**Given data**
::::::::
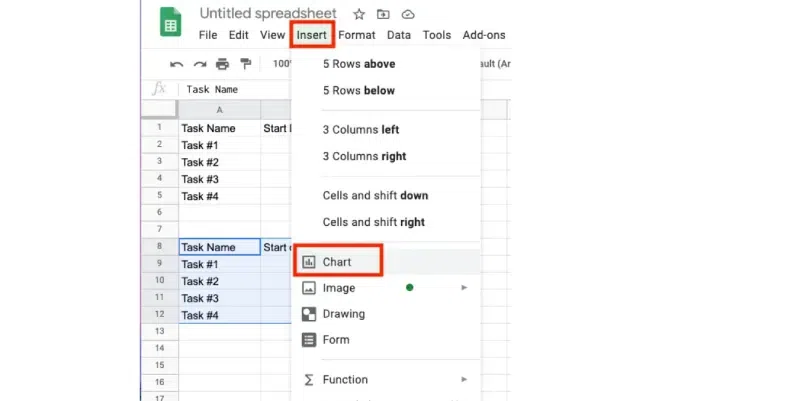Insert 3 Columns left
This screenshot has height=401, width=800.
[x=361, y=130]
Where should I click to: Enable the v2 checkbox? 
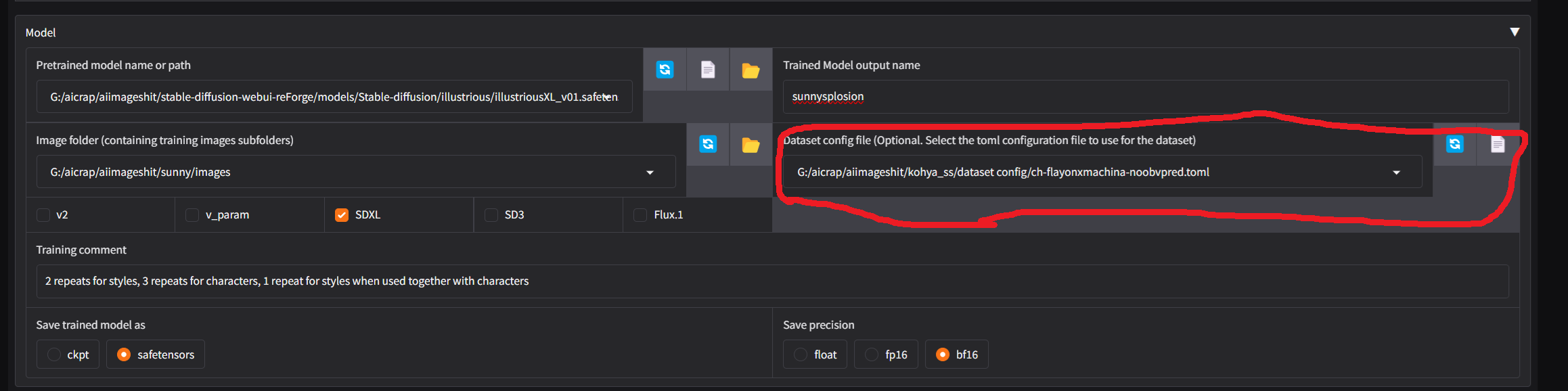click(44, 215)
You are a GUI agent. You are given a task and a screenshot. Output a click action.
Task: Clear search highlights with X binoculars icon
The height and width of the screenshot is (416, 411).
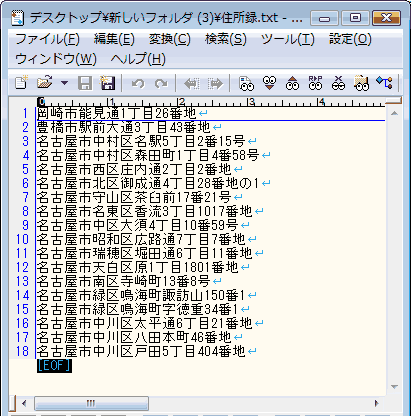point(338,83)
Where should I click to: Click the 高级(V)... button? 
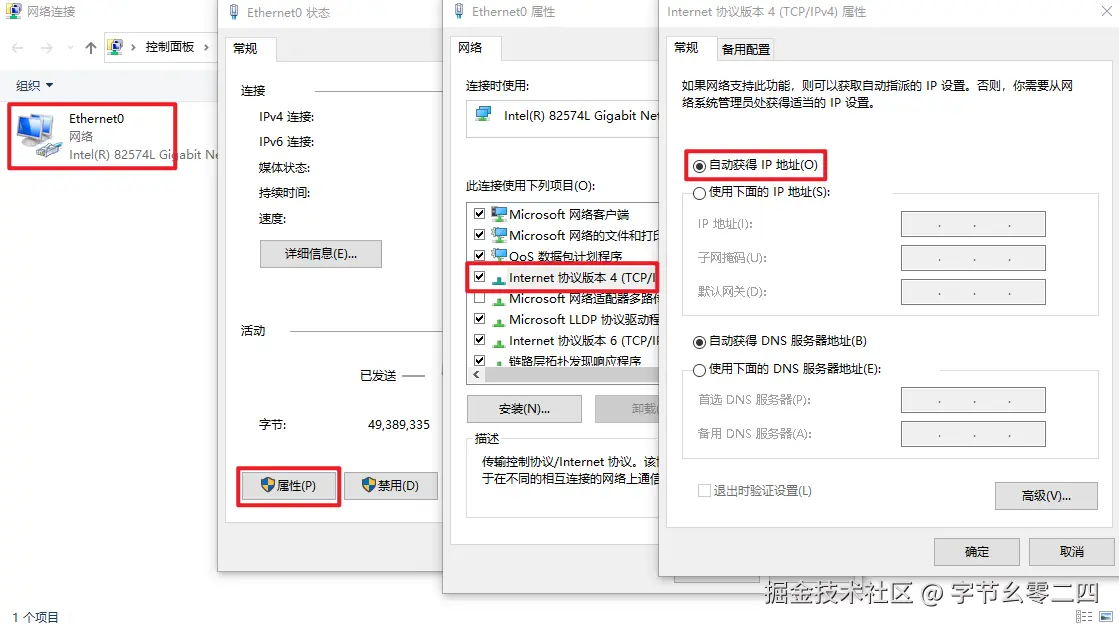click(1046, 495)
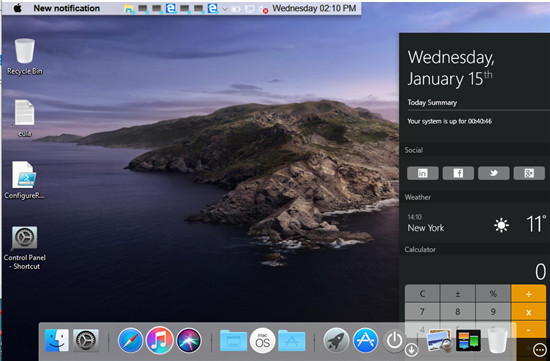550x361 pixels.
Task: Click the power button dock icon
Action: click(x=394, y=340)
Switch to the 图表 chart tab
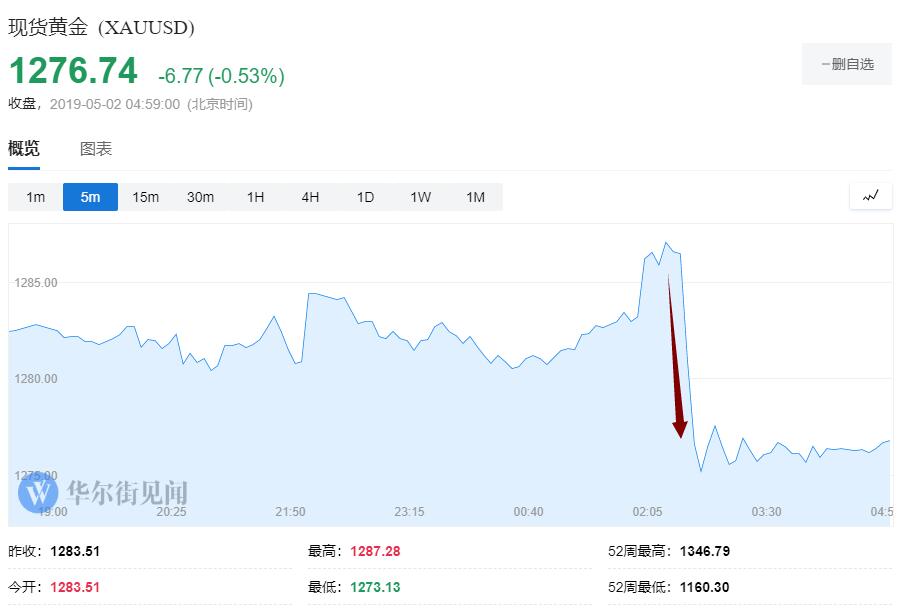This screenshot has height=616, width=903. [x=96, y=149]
::::::::
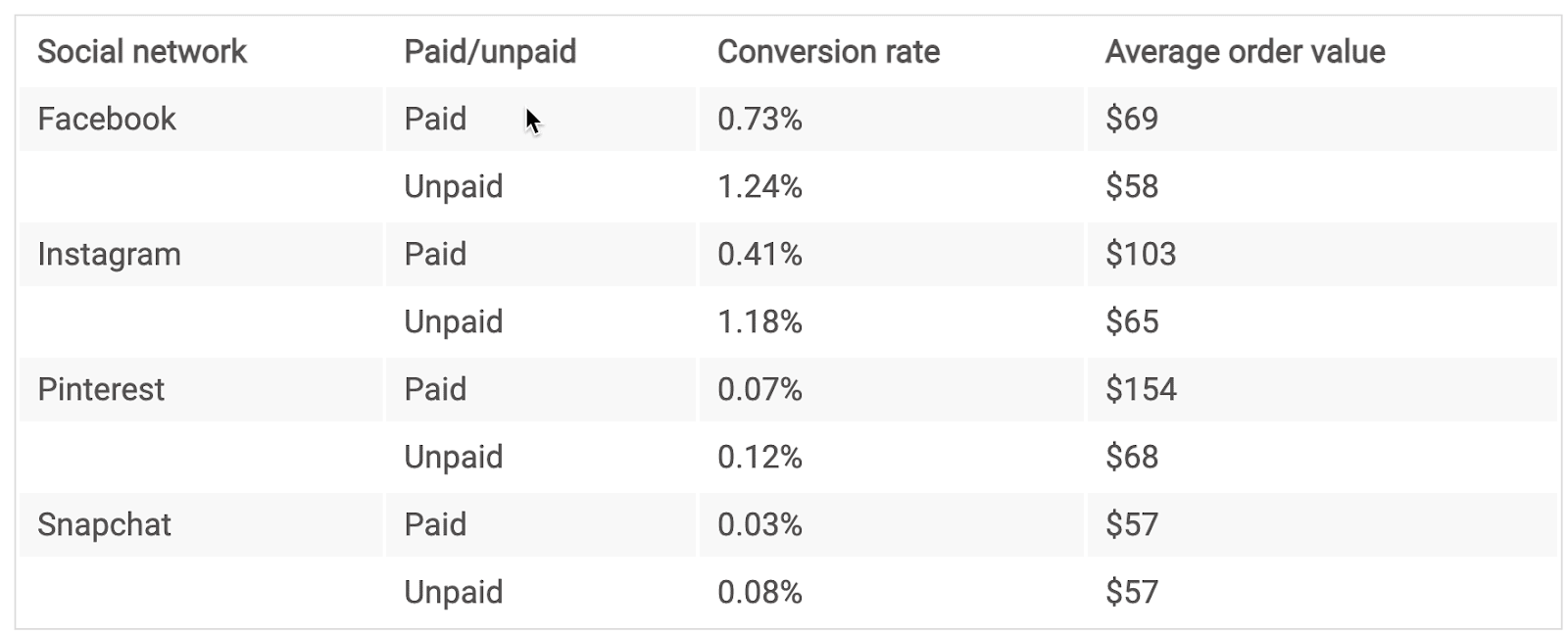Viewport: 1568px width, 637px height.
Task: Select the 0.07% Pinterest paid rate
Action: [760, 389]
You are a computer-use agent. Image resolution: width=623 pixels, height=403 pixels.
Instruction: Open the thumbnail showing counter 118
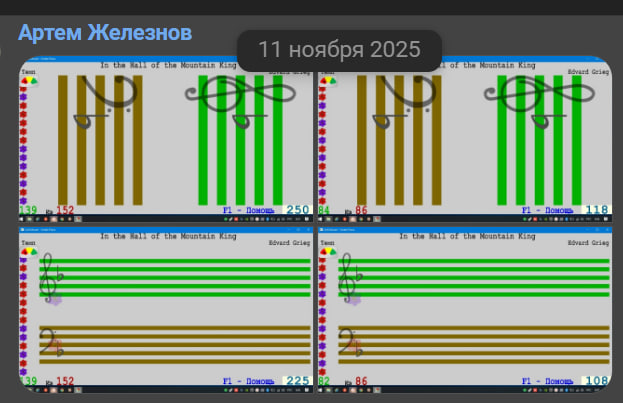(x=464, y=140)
::::::::
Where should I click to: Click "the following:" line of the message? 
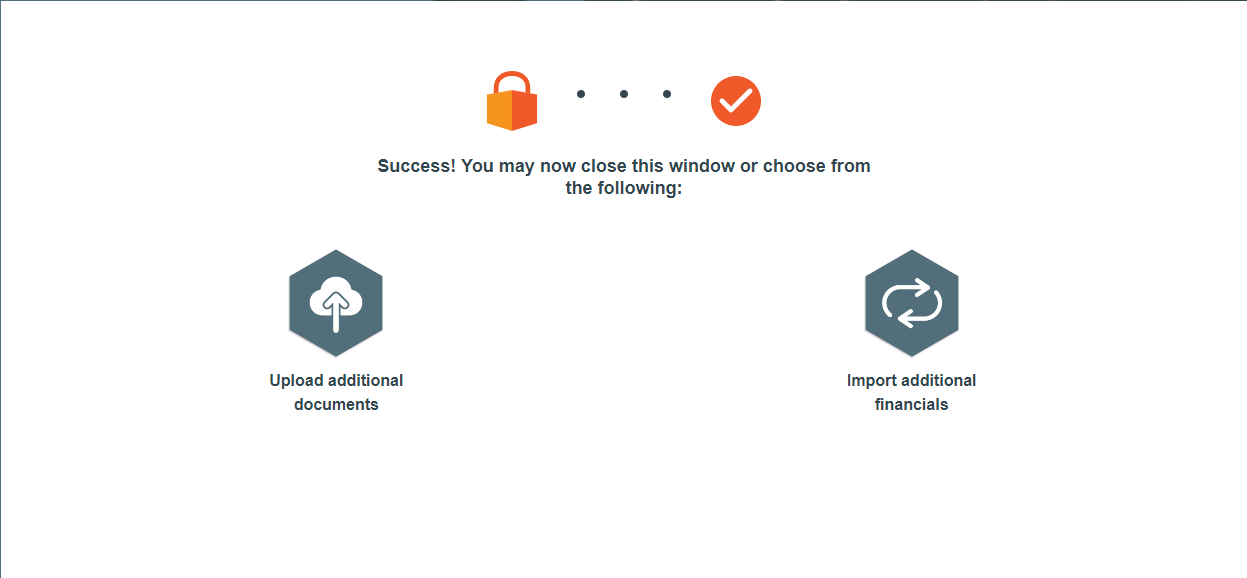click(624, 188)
::::::::
Copy out all lines above holding "agent".

You are a GUI agent. You are given a task and a screenshot. Output a click action.
You are a computer-use agent. Image resolution: width=623 pixels, height=403 pixels.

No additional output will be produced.